How Autonomous Driving Created A Talent War
As vehicular autonomy draws closer to reality, automotive players are locked in a high-stakes competition for top talent―and artificial intelligence isn’t the only skill in demand.
As vehicular autonomy draws closer to reality, automotive players are locked in a high-stakes competition for top talent―and artificial intelligence isn’t the only skill in demand.
Sib Mahapatra is a growth consultant and entrepreneur with a keen interest in the future of work.
In January 2015, some of the best vehicle autonomy researchers in the world began disappearing from the National Robotics Engineering Center (NREC) at Carnegie Mellon University. By the end of that month, 50 staff members had defected from the research institute—fully a third of NREC’s headcount—including many of its top employees and the center’s director.

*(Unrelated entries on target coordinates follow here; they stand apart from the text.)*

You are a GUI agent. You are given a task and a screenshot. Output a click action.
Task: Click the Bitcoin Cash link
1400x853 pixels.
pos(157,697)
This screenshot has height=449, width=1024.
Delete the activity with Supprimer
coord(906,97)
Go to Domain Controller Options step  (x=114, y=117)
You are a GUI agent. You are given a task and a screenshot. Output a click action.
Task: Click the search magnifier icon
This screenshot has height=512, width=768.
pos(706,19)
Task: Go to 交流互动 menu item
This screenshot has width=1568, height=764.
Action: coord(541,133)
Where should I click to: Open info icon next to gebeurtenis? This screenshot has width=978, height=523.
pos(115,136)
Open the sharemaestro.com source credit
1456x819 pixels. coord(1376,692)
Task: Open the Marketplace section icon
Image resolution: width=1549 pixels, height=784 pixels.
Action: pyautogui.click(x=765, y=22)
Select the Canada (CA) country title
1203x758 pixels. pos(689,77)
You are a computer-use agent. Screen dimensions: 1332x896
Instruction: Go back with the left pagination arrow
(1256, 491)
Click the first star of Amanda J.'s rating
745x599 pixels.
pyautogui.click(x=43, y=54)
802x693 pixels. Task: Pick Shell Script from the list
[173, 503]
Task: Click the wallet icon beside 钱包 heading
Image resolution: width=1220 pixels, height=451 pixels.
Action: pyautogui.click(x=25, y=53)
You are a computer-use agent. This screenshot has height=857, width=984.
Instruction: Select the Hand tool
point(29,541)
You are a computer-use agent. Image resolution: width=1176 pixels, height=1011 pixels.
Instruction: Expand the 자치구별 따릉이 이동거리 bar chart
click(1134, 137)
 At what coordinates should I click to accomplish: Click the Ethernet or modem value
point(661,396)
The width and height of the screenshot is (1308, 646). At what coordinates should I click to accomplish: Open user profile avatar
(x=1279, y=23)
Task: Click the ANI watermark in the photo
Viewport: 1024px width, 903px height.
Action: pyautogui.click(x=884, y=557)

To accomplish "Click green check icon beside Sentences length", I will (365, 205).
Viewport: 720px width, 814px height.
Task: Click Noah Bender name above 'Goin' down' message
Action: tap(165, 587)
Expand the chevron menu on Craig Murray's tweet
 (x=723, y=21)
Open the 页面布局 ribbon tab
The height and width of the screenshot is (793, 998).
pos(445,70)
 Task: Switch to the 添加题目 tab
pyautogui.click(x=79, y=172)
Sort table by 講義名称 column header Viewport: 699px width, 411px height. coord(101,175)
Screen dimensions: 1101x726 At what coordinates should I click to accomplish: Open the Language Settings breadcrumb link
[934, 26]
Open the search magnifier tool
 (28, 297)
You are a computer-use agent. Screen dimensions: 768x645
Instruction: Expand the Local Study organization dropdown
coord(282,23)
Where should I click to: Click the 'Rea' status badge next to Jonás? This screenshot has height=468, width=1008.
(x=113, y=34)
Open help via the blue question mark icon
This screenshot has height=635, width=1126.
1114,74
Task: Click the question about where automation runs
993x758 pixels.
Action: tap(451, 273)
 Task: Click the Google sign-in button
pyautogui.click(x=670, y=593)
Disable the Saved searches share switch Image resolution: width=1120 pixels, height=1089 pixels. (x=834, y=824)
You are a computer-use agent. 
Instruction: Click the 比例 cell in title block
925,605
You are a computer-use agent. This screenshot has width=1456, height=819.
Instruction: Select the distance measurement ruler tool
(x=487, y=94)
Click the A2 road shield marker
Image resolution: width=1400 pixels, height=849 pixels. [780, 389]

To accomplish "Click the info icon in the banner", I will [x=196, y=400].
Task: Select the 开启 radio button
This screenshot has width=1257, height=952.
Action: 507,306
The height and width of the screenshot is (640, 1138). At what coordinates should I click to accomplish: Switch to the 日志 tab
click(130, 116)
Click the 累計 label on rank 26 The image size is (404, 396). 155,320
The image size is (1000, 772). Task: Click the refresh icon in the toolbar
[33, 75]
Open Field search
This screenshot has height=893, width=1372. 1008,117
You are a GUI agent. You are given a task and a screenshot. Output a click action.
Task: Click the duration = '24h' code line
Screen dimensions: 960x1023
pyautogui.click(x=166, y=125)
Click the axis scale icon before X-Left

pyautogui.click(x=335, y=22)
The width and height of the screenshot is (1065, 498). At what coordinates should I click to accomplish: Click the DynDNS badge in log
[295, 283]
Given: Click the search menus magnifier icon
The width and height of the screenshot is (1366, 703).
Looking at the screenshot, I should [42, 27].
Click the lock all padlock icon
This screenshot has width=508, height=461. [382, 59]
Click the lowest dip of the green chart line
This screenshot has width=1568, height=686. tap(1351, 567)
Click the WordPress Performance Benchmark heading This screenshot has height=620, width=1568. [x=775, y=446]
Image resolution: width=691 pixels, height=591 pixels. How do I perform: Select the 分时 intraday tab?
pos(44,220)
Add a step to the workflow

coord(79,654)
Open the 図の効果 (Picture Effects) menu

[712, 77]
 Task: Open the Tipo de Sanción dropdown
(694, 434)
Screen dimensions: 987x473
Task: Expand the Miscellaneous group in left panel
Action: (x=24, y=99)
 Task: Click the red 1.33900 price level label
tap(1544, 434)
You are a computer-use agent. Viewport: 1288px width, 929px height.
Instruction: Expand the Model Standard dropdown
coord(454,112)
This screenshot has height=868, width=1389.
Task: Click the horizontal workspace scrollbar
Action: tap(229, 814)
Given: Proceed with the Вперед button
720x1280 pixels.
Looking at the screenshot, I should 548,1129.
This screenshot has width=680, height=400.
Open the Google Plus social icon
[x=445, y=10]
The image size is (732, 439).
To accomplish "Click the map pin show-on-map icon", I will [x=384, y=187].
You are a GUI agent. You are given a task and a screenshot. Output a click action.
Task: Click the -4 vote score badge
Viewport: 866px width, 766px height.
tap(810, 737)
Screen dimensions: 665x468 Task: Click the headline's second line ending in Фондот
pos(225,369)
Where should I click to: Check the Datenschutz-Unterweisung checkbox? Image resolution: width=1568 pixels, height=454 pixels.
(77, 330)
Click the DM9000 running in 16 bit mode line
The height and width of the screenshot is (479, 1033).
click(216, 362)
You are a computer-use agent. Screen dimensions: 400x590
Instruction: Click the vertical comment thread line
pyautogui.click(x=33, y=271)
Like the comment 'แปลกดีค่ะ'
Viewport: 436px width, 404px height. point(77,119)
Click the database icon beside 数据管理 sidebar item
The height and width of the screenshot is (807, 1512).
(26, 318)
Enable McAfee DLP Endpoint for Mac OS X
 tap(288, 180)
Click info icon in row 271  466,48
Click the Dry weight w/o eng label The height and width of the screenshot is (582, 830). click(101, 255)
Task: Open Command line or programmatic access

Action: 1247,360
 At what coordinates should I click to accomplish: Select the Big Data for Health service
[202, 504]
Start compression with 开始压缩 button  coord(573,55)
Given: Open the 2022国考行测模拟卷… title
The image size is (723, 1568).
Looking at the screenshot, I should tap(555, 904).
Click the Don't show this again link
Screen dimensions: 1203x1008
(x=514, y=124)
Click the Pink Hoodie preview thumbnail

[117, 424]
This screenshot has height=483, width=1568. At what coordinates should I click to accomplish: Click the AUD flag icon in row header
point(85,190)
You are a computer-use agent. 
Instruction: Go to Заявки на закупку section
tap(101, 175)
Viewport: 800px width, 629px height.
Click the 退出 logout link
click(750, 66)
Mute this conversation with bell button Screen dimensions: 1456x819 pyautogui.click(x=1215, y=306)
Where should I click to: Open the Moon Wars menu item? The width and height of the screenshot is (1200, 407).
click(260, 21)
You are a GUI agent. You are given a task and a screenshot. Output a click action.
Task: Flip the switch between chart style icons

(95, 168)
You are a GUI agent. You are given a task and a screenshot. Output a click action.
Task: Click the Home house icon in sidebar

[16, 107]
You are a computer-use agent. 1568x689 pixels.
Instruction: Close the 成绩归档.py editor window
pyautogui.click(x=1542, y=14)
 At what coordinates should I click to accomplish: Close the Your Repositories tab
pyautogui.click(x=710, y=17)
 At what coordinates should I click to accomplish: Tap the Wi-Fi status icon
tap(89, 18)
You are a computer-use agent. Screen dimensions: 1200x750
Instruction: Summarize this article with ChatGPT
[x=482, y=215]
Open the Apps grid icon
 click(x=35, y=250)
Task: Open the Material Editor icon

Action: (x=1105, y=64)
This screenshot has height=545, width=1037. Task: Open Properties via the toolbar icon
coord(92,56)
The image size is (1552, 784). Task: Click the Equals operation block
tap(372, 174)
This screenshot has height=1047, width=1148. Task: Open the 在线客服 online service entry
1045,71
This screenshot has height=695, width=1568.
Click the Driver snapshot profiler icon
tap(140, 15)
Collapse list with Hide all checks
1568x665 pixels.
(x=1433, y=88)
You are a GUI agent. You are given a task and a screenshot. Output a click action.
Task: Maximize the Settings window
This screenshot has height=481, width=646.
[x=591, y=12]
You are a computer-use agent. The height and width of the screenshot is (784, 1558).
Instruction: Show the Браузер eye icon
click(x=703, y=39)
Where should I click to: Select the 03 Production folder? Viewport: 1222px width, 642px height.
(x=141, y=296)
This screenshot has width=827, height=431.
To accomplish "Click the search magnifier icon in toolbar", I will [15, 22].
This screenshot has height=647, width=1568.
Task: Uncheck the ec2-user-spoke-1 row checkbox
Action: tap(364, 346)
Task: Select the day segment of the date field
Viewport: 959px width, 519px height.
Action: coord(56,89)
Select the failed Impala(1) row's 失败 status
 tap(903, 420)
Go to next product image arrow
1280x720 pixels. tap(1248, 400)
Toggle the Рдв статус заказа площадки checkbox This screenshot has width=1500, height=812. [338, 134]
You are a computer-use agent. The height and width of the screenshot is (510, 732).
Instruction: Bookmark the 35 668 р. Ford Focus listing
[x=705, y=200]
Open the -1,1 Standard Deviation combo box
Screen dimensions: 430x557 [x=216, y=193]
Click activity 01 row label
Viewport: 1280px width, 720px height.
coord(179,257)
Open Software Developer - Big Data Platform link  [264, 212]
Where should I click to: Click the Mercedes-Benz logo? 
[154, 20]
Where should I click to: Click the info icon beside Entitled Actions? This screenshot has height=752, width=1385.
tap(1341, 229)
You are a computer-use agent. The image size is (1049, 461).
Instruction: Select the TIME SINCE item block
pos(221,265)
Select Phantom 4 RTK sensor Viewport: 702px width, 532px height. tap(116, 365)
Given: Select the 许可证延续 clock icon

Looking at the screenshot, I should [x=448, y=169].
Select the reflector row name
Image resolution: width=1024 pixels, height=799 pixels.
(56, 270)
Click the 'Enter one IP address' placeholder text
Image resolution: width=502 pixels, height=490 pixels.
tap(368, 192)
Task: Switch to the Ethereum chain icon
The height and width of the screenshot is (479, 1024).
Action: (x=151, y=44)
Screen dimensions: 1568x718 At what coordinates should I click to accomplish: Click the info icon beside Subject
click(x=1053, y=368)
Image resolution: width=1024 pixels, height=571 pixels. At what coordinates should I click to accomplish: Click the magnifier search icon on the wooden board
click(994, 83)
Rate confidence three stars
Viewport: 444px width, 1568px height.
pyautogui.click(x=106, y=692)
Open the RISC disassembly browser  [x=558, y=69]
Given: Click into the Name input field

The erstwhile staff members reappeared just a few blocks away, inside a former chocolate factory now owned by Uber Technologies, which had purchased and renovated the space to house the flagship office of its Advanced Technologies Group. Uber had lured the researchers away from NREC with sky-high compensation packages and the promise of making a tangible impact by helping cars drive themselves in the real world—not just in the lab.
Later that year, Carnegie Mellon and Uber signed a “strategic partnership” to reset their relationship and create a more formal pathway for the university’s researchers to engage with Uber, but other players in the automotive space had already taken notice. As audacious as it was, Uber’s bold maneuver was merely the opening salvo in a battle to find and recruit the most valuable talent in the world—autonomous driving experts—by any means necessary.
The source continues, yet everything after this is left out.